ウケを狙ってわざとするやつが多いけど、あんたは素でやるから面白いんだ」
ポンポンと肩を叩かれて、何だか馬鹿にされているようでムッときた。
「私は天然記念物の珍獣ではない」
「ぶほっ!」
雪菜は遠慮なく噴き出すと、そのまま腹を抱えてしゃがみこむ。もう駄目だ! と全身を震わせ爆笑している姿が理解不能。私のどこに笑う要素があったというのか。

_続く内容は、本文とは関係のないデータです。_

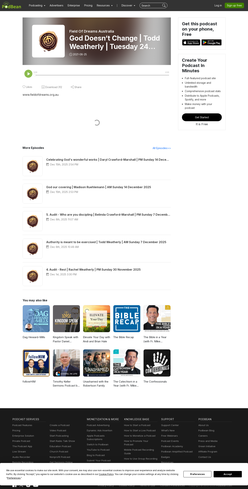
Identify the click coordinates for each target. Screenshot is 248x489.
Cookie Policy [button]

雪菜が笑いをおさめるまで、おおよそ30分。無駄な時間を過ごした、と立ち上がろうとすると、彼女はごぼごぼ噎せながらスーツの端を掴んできた。
「わ、悪かったって。座りなよ、ほら。あんたにはジャイアントカプリコのイチゴをやるからさ」
ピンク色のパッケージを押し付けられて、そのまま新聞紙の上に座らされた。